Remember greenhouse gases, melting polar ice-caps, natural resources depletion, and all the other doomsday jargon of the Eighties eco craze?

The power companies do. They’re about to blast us out of our latter-day complacency with a salvo of TV campaigns proclaiming the virtues of a clean and sustainable environment.

First off the blocks is PowerGen, next week, with a plug for its GreenPlan – launched last month. But the rest of the gang are primed to follow later this year: ScottishPower, npower (the sales arm of National Power) and British Gas Trading are all planning heavyweight campaigns.

Naturally enough, they are not acting entirely out of altruism. Deregulation has both sharpened competition within the energy industry and disposed it to be more consumer-friendly. Now that their traditional single-source user base is being eroded, power companies must seek new custom aggressively. And what better way to build the brand and make new friends than to play the green card?

And, to top it all, the Government is explicitly endorsing the energy companies’ strategy. It has set a target which will triple the current production of ‘green’ electricity to ten per cent of all production by 2010. With such powerful momentum behind it, how can such a commendable initiative fail? Quite easily, in fact.

To begin with, all existing green schemes charge the consumer for the privilege of participating in building a better future. True, the premium paid is matched by an equal amount contributed by the company itself and the gross sum paid into an independently-audited trust. But this does little to mitigate the perception that consumers are, in some mysterious way, being hoodwinked. On one level, they are being asked to contribute a voluntary tax that subsidises the Government’s commitment to green energy. On another, they may resent the idea of bolstering energy companies’ corporate prestige with their own hard-earned dosh.
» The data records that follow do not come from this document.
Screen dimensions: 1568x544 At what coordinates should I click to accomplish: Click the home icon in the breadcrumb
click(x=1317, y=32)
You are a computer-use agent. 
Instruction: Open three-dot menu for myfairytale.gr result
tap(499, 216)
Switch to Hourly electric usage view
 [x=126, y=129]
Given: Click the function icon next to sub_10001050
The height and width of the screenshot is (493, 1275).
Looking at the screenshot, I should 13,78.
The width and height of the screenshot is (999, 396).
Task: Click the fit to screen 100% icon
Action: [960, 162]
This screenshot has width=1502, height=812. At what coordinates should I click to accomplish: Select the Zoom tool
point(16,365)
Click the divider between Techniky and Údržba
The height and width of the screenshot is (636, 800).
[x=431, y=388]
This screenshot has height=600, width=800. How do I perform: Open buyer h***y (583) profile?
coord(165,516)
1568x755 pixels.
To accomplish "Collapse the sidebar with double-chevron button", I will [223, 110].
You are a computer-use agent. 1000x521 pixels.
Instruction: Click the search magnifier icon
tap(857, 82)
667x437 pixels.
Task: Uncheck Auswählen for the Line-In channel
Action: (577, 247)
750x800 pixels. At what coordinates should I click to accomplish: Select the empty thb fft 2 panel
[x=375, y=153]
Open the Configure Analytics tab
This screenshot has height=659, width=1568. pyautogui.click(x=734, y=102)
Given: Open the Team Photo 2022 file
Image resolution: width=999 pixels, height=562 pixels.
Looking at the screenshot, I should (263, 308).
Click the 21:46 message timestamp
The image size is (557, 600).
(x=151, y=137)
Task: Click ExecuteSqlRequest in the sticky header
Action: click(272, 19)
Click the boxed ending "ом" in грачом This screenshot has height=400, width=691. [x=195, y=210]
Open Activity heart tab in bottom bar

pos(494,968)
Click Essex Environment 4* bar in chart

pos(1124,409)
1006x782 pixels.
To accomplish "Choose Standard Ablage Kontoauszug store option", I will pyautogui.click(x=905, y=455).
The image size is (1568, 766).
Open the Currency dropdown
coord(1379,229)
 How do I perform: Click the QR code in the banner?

As if this were not enough, there is immense ecology-fatigue among the very Middle Englanders these green energy policies must target if they are to succeed. Long gone are the days when consumers could be relied upon to buy masses of recycled paper and eco-friendly washing-up liquid in the touchingly naive belief they were ‘helping the planet’.

Instead, there is growing scepticism about renewable energy, not so much as a concept but as a solution. Are windmills, hydro-electric power, gas incineration, solar panels, biomass and the rest really capable of replacing fossil fuels as substantial generators of electricity? Is it not more likely that nuclear energy, an altogether more dubious proposition these days, will come to play that role?

The Government’s recent shiftiness over BNFL does little to persuade us otherwise. Quite the contrary. Its stance immeasurably devalues any credentials it may have as a champion of green energy.